Contrary to the idea that new editors sometimes get of Wikipedia as a suffocating police state run by the administrators, usually when edits get reverted it’s because regular editors notice this and revert it citing policies or guidelines without any administrator involvement (every editor has this power). If an administrator intervenes, it’s usually because a non-admin noticed and reported (what they perceive as) bad behavior to an admin, two editors are locked in a stalemate, or there’s some routine clerical issue to be resolved.
Sockpuppeting, copyright violations, etc. are often (even usually) found by regular editors who notice something amiss and decide to dig a bit deeper. Even with automated tools that will flag an edit that replaces the article with the n-word 500 times in a row, and even given that some non-admin editors have tools which let them detect some issues, there’s just only so much that 850-ish people can find on a website that massive. For example, one time a few years back, I just randomly stumbled across an editor who was changing articles about obscure historic battles between India and Pakistan to have wildly pro-Pakistan slants – where treacherous India was the aggressor, but brilliant, strong, and courageous Pakistan stood their ground and sent pathetic India home crying with shit in their diapers. The bias was oozing from the page (with poor, if any, citations to match), and I can imagine this would fly under the radar for a while on a handful of articles that collectively get maybe 30 pageviews a day.
TL;DR: Too few admins.
Well you say you can use a VPN, but you may often see that you’re not able to edit using a VPN IP if that IP block has been used for vandalism in the past. So then you’d have to potentially revert to a coffee shop or library which would still identify your location.
Point of clarification: I said that you can’t use a VPN, and that’s because those IPs are blocked. As noted, you need to ask for a special exception, which for most people isn’t navigable and may not even be granted without a good stated reason and/or trust built up through good edits.
Oh whoops, my bad I must have been reading too quickly. Thanks for clarifying!

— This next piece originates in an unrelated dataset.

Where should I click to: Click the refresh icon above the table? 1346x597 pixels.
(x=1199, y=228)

I was surprised I was blocked from editing even after logging in. They do hate some IP blocks.
Make a list of necessary changes then go to your local cafe.
Sounds like a nice plan.
I might have to go lookup their implementation. I feel like a good way of addressing your concern would be a secure hash of the IP address combined with a persistent random number.
The same IP would always map to the same output and you wouldn’t be able to just pre-compute it and bypass everything.

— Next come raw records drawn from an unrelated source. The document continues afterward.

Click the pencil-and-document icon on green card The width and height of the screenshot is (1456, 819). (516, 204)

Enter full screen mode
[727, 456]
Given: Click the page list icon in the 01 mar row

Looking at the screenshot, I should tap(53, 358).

What’s the persisted random number? Sounds like a salt, but usually each user has their own salt right? I assume we are not talking about logged in users here? Or are we?
Since the goal is to create a correlation ID that maintains privacy, you need the result to be consistent. Hashing four billion IPs might take a minute, but it’s fundamentally doable in a reasonable time.
By using some much large value that you keep secret, you’re basically padding the input to make the search space large enough that it’s not realistically able to be enumerated.
Normally each user would have their own salt so that if two users have the same password, they hash to different values. In this case, you would want two users with the same IP to map to the same value, and simply for that value to not lead to an actual IP address.
So you just use one salt for all IP addresses, but you keep it secret.
Essentially.
I’m sure there’s other ways to accomplish the goal but that’s the first one that came to mind.